Please convert the whole listing below into a Markdown table with the columns Row and Entry, numbering each line and leaving out blank lines.

_EXTRACTED DATA_.
========================
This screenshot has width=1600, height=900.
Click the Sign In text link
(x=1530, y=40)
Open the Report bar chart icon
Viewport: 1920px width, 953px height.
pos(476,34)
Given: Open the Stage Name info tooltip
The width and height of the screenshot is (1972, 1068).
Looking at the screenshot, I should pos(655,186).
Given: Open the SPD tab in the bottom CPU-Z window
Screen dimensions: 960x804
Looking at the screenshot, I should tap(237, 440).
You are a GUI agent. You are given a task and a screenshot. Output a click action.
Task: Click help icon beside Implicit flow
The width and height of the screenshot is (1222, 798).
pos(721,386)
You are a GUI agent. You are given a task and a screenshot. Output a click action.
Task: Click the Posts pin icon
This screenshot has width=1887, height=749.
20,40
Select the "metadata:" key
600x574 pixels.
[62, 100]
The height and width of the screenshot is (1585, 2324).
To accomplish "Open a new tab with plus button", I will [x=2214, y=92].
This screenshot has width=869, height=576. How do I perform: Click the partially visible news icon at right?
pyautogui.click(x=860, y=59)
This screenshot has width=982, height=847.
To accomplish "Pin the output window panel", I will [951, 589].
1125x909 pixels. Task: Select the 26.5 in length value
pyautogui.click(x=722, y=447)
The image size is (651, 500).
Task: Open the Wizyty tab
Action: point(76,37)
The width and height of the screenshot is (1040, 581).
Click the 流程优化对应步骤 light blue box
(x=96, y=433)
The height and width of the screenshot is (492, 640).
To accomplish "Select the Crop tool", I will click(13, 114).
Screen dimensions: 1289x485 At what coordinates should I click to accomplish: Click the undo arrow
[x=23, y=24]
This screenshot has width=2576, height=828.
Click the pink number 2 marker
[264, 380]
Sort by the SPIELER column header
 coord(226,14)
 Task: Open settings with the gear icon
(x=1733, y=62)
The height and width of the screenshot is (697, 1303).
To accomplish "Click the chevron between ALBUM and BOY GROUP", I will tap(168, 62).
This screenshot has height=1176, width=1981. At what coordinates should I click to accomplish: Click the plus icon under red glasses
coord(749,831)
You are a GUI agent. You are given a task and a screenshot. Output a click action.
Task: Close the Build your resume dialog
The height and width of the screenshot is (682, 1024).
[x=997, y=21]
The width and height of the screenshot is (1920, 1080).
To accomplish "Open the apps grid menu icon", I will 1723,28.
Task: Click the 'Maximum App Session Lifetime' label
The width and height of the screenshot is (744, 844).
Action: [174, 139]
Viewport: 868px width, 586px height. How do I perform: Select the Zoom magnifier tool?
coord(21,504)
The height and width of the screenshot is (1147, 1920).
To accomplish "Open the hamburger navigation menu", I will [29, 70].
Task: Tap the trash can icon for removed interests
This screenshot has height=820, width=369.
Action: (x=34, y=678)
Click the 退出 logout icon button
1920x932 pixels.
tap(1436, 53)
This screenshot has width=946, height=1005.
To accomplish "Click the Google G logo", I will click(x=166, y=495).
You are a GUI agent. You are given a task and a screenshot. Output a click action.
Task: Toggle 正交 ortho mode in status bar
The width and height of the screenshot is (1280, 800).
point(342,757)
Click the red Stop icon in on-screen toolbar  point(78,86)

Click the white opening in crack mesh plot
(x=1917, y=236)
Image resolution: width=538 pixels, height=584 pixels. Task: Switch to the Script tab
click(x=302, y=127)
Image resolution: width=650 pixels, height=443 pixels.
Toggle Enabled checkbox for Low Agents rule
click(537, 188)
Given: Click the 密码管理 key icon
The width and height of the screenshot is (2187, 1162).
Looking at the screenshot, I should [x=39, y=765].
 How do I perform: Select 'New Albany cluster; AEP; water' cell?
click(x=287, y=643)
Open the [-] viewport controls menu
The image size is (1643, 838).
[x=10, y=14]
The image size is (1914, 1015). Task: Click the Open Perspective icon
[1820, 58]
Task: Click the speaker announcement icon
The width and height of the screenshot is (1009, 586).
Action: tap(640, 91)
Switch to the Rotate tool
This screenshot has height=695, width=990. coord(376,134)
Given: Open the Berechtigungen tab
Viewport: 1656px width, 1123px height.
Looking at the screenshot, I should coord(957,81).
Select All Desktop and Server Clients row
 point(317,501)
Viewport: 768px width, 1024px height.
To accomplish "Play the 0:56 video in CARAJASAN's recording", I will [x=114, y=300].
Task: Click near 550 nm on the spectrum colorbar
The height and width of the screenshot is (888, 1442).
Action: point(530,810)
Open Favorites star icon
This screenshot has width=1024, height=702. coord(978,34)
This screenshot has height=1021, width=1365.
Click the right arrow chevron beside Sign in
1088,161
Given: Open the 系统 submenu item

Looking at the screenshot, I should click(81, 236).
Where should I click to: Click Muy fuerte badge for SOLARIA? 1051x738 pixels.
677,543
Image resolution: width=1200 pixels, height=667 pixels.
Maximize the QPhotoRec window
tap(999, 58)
========================
_EXPECTED ANSWER_.
| Row | Entry |
|---|---|
| 1 | This screenshot has width=1600, height=900. |
| 2 | Click the Sign In text link |
| 3 | (x=1530, y=40) |
| 4 | Open the Report bar chart icon |
| 5 | Viewport: 1920px width, 953px height. |
| 6 | pos(476,34) |
| 7 | Given: Open the Stage Name info tooltip |
| 8 | The width and height of the screenshot is (1972, 1068). |
| 9 | Looking at the screenshot, I should pos(655,186). |
| 10 | Given: Open the SPD tab in the bottom CPU-Z window |
| 11 | Screen dimensions: 960x804 |
| 12 | Looking at the screenshot, I should tap(237, 440). |
| 13 | You are a GUI agent. You are given a task and a screenshot. Output a click action. |
| 14 | Task: Click help icon beside Implicit flow |
| 15 | The width and height of the screenshot is (1222, 798). |
| 16 | pos(721,386) |
| 17 | You are a GUI agent. You are given a task and a screenshot. Output a click action. |
| 18 | Task: Click the Posts pin icon |
| 19 | This screenshot has width=1887, height=749. |
| 20 | 20,40 |
| 21 | Select the "metadata:" key |
| 22 | 600x574 pixels. |
| 23 | [62, 100] |
| 24 | The height and width of the screenshot is (1585, 2324). |
| 25 | To accomplish "Open a new tab with plus button", I will [x=2214, y=92]. |
| 26 | This screenshot has width=869, height=576. How do I perform: Click the partially visible news icon at right? |
| 27 | pyautogui.click(x=860, y=59) |
| 28 | This screenshot has width=982, height=847. |
| 29 | To accomplish "Pin the output window panel", I will [951, 589]. |
| 30 | 1125x909 pixels. Task: Select the 26.5 in length value |
| 31 | pyautogui.click(x=722, y=447) |
| 32 | The image size is (651, 500). |
| 33 | Task: Open the Wizyty tab |
| 34 | Action: point(76,37) |
| 35 | The width and height of the screenshot is (1040, 581). |
| 36 | Click the 流程优化对应步骤 light blue box |
| 37 | (x=96, y=433) |
| 38 | The height and width of the screenshot is (492, 640). |
| 39 | To accomplish "Select the Crop tool", I will click(13, 114). |
| 40 | Screen dimensions: 1289x485 At what coordinates should I click to accomplish: Click the undo arrow |
| 41 | [x=23, y=24] |
| 42 | This screenshot has width=2576, height=828. |
| 43 | Click the pink number 2 marker |
| 44 | [264, 380] |
| 45 | Sort by the SPIELER column header |
| 46 |  coord(226,14) |
| 47 |  Task: Open settings with the gear icon |
| 48 | (x=1733, y=62) |
| 49 | The height and width of the screenshot is (697, 1303). |
| 50 | To accomplish "Click the chevron between ALBUM and BOY GROUP", I will tap(168, 62). |
| 51 | This screenshot has height=1176, width=1981. At what coordinates should I click to accomplish: Click the plus icon under red glasses |
| 52 | coord(749,831) |
| 53 | You are a GUI agent. You are given a task and a screenshot. Output a click action. |
| 54 | Task: Close the Build your resume dialog |
| 55 | The height and width of the screenshot is (682, 1024). |
| 56 | [x=997, y=21] |
| 57 | The width and height of the screenshot is (1920, 1080). |
| 58 | To accomplish "Open the apps grid menu icon", I will 1723,28. |
| 59 | Task: Click the 'Maximum App Session Lifetime' label |
| 60 | The width and height of the screenshot is (744, 844). |
| 61 | Action: [174, 139] |
| 62 | Viewport: 868px width, 586px height. How do I perform: Select the Zoom magnifier tool? |
| 63 | coord(21,504) |
| 64 | The height and width of the screenshot is (1147, 1920). |
| 65 | To accomplish "Open the hamburger navigation menu", I will [29, 70]. |
| 66 | Task: Tap the trash can icon for removed interests |
| 67 | This screenshot has height=820, width=369. |
| 68 | Action: (x=34, y=678) |
| 69 | Click the 退出 logout icon button |
| 70 | 1920x932 pixels. |
| 71 | tap(1436, 53) |
| 72 | This screenshot has width=946, height=1005. |
| 73 | To accomplish "Click the Google G logo", I will click(x=166, y=495). |
| 74 | You are a GUI agent. You are given a task and a screenshot. Output a click action. |
| 75 | Task: Toggle 正交 ortho mode in status bar |
| 76 | The width and height of the screenshot is (1280, 800). |
| 77 | point(342,757) |
| 78 | Click the red Stop icon in on-screen toolbar  point(78,86) |
| 79 | Click the white opening in crack mesh plot |
| 80 | (x=1917, y=236) |
| 81 | Image resolution: width=538 pixels, height=584 pixels. Task: Switch to the Script tab |
| 82 | click(x=302, y=127) |
| 83 | Image resolution: width=650 pixels, height=443 pixels. |
| 84 | Toggle Enabled checkbox for Low Agents rule |
| 85 | click(537, 188) |
| 86 | Given: Click the 密码管理 key icon |
| 87 | The width and height of the screenshot is (2187, 1162). |
| 88 | Looking at the screenshot, I should [x=39, y=765]. |
| 89 |  How do I perform: Select 'New Albany cluster; AEP; water' cell? |
| 90 | click(x=287, y=643) |
| 91 | Open the [-] viewport controls menu |
| 92 | The image size is (1643, 838). |
| 93 | [x=10, y=14] |
| 94 | The image size is (1914, 1015). Task: Click the Open Perspective icon |
| 95 | [1820, 58] |
| 96 | Task: Click the speaker announcement icon |
| 97 | The width and height of the screenshot is (1009, 586). |
| 98 | Action: tap(640, 91) |
| 99 | Switch to the Rotate tool |
| 100 | This screenshot has height=695, width=990. coord(376,134) |
| 101 | Given: Open the Berechtigungen tab |
| 102 | Viewport: 1656px width, 1123px height. |
| 103 | Looking at the screenshot, I should coord(957,81). |
| 104 | Select All Desktop and Server Clients row |
| 105 |  point(317,501) |
| 106 | Viewport: 768px width, 1024px height. |
| 107 | To accomplish "Play the 0:56 video in CARAJASAN's recording", I will [x=114, y=300]. |
| 108 | Task: Click near 550 nm on the spectrum colorbar |
| 109 | The height and width of the screenshot is (888, 1442). |
| 110 | Action: point(530,810) |
| 111 | Open Favorites star icon |
| 112 | This screenshot has width=1024, height=702. coord(978,34) |
| 113 | This screenshot has height=1021, width=1365. |
| 114 | Click the right arrow chevron beside Sign in |
| 115 | 1088,161 |
| 116 | Given: Open the 系统 submenu item |
| 117 | Looking at the screenshot, I should click(81, 236). |
| 118 | Where should I click to: Click Muy fuerte badge for SOLARIA? 1051x738 pixels. |
| 119 | 677,543 |
| 120 | Image resolution: width=1200 pixels, height=667 pixels. |
| 121 | Maximize the QPhotoRec window |
| 122 | tap(999, 58) |